**Exercise materials:**
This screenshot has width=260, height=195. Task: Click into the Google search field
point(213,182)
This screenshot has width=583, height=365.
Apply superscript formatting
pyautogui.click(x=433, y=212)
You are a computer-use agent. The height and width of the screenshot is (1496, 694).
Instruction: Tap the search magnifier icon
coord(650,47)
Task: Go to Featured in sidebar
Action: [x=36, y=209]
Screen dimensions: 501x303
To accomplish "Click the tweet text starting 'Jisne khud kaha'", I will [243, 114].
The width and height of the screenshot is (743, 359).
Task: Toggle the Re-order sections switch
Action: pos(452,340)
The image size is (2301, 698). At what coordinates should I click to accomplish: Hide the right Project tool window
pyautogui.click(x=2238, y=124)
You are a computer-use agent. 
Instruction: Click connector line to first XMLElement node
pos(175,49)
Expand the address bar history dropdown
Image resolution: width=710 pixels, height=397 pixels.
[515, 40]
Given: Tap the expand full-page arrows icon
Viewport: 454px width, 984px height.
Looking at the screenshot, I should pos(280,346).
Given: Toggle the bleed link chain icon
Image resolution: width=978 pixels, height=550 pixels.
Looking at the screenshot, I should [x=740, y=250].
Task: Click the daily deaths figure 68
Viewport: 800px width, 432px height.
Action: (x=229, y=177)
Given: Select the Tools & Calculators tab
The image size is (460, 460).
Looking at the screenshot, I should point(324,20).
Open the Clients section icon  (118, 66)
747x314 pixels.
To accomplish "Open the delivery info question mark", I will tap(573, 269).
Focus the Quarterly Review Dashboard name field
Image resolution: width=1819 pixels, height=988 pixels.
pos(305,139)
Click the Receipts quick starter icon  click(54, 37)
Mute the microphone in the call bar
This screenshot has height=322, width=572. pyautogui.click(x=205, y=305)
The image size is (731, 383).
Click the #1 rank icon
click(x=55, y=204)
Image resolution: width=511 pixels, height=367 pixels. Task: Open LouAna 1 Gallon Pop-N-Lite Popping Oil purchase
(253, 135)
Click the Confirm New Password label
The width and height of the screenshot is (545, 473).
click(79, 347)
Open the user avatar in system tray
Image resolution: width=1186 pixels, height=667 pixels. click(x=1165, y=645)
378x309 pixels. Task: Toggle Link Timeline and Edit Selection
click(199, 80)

**What you have to do:** Set down the data exactly.

**Result:**
This screenshot has width=260, height=195. Task: Click into the Google search field
point(213,182)
This screenshot has width=583, height=365.
Apply superscript formatting
pyautogui.click(x=433, y=212)
You are a computer-use agent. The height and width of the screenshot is (1496, 694).
Instruction: Tap the search magnifier icon
coord(650,47)
Task: Go to Featured in sidebar
Action: [x=36, y=209]
Screen dimensions: 501x303
To accomplish "Click the tweet text starting 'Jisne khud kaha'", I will [243, 114].
The width and height of the screenshot is (743, 359).
Task: Toggle the Re-order sections switch
Action: pos(452,340)
The image size is (2301, 698). At what coordinates should I click to accomplish: Hide the right Project tool window
pyautogui.click(x=2238, y=124)
You are a computer-use agent. 
Instruction: Click connector line to first XMLElement node
pos(175,49)
Expand the address bar history dropdown
Image resolution: width=710 pixels, height=397 pixels.
[515, 40]
Given: Tap the expand full-page arrows icon
Viewport: 454px width, 984px height.
Looking at the screenshot, I should pos(280,346).
Given: Toggle the bleed link chain icon
Image resolution: width=978 pixels, height=550 pixels.
Looking at the screenshot, I should [x=740, y=250].
Task: Click the daily deaths figure 68
Viewport: 800px width, 432px height.
Action: (x=229, y=177)
Given: Select the Tools & Calculators tab
The image size is (460, 460).
Looking at the screenshot, I should point(324,20).
Open the Clients section icon  (118, 66)
747x314 pixels.
To accomplish "Open the delivery info question mark", I will tap(573, 269).
Focus the Quarterly Review Dashboard name field
Image resolution: width=1819 pixels, height=988 pixels.
pos(305,139)
Click the Receipts quick starter icon  click(54, 37)
Mute the microphone in the call bar
This screenshot has height=322, width=572. pyautogui.click(x=205, y=305)
The image size is (731, 383).
Click the #1 rank icon
click(x=55, y=204)
Image resolution: width=511 pixels, height=367 pixels. Task: Open LouAna 1 Gallon Pop-N-Lite Popping Oil purchase
(253, 135)
Click the Confirm New Password label
The width and height of the screenshot is (545, 473).
click(79, 347)
Open the user avatar in system tray
Image resolution: width=1186 pixels, height=667 pixels. click(x=1165, y=645)
378x309 pixels. Task: Toggle Link Timeline and Edit Selection
click(199, 80)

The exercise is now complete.